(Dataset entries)
--------------------------------

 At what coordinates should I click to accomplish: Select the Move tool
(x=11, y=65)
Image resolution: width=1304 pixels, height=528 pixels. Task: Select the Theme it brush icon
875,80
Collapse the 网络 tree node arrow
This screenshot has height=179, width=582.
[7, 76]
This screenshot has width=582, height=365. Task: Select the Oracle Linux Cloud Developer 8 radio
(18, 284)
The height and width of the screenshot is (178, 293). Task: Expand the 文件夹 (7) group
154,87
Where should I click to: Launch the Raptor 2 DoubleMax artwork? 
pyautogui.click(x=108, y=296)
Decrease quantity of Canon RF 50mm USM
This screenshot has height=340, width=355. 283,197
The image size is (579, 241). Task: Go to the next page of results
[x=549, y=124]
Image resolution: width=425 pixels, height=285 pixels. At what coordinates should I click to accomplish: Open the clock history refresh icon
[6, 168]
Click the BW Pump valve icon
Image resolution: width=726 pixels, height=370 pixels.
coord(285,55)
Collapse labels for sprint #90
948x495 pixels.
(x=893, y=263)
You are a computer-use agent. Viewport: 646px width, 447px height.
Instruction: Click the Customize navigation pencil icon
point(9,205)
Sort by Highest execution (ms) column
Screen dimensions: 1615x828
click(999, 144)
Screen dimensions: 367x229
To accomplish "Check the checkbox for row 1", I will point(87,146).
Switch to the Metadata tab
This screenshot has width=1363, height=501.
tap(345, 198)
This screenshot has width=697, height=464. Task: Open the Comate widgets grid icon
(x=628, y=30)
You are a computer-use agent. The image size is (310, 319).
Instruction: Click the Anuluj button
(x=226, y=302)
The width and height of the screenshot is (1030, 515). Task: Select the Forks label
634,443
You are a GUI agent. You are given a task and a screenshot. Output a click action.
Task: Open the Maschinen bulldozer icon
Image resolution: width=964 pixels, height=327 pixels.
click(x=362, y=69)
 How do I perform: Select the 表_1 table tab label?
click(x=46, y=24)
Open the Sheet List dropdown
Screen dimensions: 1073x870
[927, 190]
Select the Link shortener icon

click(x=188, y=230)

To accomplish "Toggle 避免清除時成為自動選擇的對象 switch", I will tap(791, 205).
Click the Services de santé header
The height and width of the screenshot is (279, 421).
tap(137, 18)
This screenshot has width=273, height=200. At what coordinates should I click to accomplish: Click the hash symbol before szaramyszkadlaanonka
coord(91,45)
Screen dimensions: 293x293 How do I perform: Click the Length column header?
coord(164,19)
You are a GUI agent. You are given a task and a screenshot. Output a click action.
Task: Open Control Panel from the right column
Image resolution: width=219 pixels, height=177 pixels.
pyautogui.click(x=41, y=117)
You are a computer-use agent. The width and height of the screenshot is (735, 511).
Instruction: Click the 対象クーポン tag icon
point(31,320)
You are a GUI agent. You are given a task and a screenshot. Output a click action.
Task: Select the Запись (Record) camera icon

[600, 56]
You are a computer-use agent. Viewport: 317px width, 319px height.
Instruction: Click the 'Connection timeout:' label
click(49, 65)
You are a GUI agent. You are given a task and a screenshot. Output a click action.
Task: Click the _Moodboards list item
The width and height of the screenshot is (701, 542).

--------------------------------

* **Exercise requirements**:
Using the records above, write out exactly the lines from the one containing "Task: Click the _Moodboards list item" through the last, and add nothing.

* **Solution to the problem**:
Task: Click the _Moodboards list item
The width and height of the screenshot is (701, 542).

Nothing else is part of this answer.